Through the first half of his bicentenary, Museum of London hosts a comprehensive exhibition about Charles Dickens, his influence on London life, and the influence of London life on his work. We went to the opening night – 9th December.
We went to the @Late event which also marked the opening night of the exhibition. Getting in to the Museum was our first obstacle. For reasons I still can’t understand we had to show our (pre-purchased) tickets at a desk, have our name checked on a list and our hand stamped before entry. We asked why, no one seemed to know.
We arrived a little early. Surprisingly, it was our first Cog Night at the Museum so it was great to get the chance to explore the galleries whilst we waited for our official time slot. There was a bar and food available, and the London Gay Men’s Chorus provided carols to enhance our Xmas spirit.
When we arrived at the exhibition entrance, no one checked our tickets (or our stamped hands), instead our names were checked on a clip-board list; most peculiar.
The exhibition was great, really well paced and packed with objects and insights. I wish the ‘map’ of the exhibition had been pointed out to us at the beginning (it was on the pack of the free guide but it was too dark to read and I didn’t discover it until the end). The space was laid out with a clear narrative and we were guided through in a very clever way, it just took me a long time to figure out how it all fitted together.

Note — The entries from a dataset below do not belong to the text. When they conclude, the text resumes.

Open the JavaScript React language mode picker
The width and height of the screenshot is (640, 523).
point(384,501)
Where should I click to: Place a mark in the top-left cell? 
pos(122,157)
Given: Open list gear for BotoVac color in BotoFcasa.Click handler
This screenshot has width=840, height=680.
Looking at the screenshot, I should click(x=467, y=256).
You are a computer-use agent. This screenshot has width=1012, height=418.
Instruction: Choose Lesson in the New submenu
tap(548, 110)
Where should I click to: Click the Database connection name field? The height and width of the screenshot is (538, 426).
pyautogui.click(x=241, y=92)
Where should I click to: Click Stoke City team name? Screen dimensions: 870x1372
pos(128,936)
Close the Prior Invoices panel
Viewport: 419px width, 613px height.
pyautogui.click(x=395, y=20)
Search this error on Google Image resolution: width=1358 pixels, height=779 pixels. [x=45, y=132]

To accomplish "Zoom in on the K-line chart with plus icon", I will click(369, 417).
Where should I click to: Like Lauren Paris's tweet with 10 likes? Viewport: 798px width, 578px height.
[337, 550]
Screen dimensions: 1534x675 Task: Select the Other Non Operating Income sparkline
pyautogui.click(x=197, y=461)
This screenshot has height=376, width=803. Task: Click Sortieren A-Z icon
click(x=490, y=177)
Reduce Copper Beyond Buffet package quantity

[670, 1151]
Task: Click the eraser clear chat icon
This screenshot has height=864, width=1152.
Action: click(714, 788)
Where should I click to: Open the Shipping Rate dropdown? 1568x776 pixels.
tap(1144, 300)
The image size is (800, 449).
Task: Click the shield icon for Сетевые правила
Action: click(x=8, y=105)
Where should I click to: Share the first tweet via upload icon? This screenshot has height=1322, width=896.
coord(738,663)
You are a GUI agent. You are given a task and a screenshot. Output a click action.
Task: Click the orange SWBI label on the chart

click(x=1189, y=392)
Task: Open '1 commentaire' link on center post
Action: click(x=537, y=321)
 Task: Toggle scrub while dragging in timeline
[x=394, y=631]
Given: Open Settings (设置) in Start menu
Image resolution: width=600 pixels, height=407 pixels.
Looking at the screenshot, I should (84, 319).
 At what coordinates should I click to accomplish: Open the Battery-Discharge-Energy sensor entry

The exhibition was great; really well paced and packed with objects and insights.
The collection of exhibits was second-to-none: original manuscripts, etchings and paintings by Victorian Masters, the great man’s desk, and many contemporary objects that really brought the stories to life. The favourite section for us designers was the ‘Amusement of the People’ section, featuring bill-posters and theatrical ephemera, including original wood-blocked posters and colour-your-own cards.
As is often the case we were disappointed not getting to take part in the @late events. The Museum team had obviously gone to a lot of trouble to have people in costume, readings of the novels, badge making and a quiz (which we never found). It’s just a pity that we didn¹t know what was happening where and when. Perhaps the timetable of activity is obvious if you’re working on the event but you do need to tell your visitors.
Overall, a good night and great exhibition but if you’re going, do skim through the exhibition guide before you make your way around the space.